Learning from the future
Spending a day working with the champions of sustainability education from 20 colleges across Wales; these are the folks who are embedding real change into the workplace, and this post captures the ideas - heads of environmental education, business and many other work areas.
Short presentations from Pembrokeshire College and Yale College underpinned the impoetance of good monitoring and reporting of what happens so that the people taking action know what's happening. Yale created a 'green handprint' to stamp on projects where good practice is happening - they've developed a Moodle site with resources and embedded ESDGC into environmental management - using real information from building management systems etc as part of day to day work. The harder stuff, they're finding are topics such as resolving the loss of money from selling Coke to the reduction in plastic waste and dietary opportunities that would develop as a result. "We're also crossing the learning-teaching issue and are going to be working on paper next - realising it's a systems approach that's needed". Learning projects are what gets the students involved.
Gobal exchange programmes have developed using the College's international offices, so that students are now starting to run projects for themselves - one of the best indications that things are starting to work.
climate change is difficult because it's not in our nature to do favours for people who are not born yet.
Understanding relevance and complexity are two of the most important areas - one exercise asked students to cut out articles on climate, wealth SD and other issues and stick onto a flip chart and make the links between the articles on the flip charts with string to see where the connections lie.

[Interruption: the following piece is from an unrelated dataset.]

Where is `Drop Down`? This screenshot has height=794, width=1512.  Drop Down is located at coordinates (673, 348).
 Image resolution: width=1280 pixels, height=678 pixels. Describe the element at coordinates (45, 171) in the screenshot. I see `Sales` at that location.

To understand Fair Trade, give away chocolate according the rules of the 'chocolate game' - the supermarkets get 10 squares, the farmers get one etc.
Eco footprinting exercises are working well - CAT's 'Where's the Impact?" is one good way of communicating this - understanding where the ingredients of my Kinder Egg comes from - plastic - cocoa - milk - sugar - aluminium - and then work out the connections between those products and personal action and choices.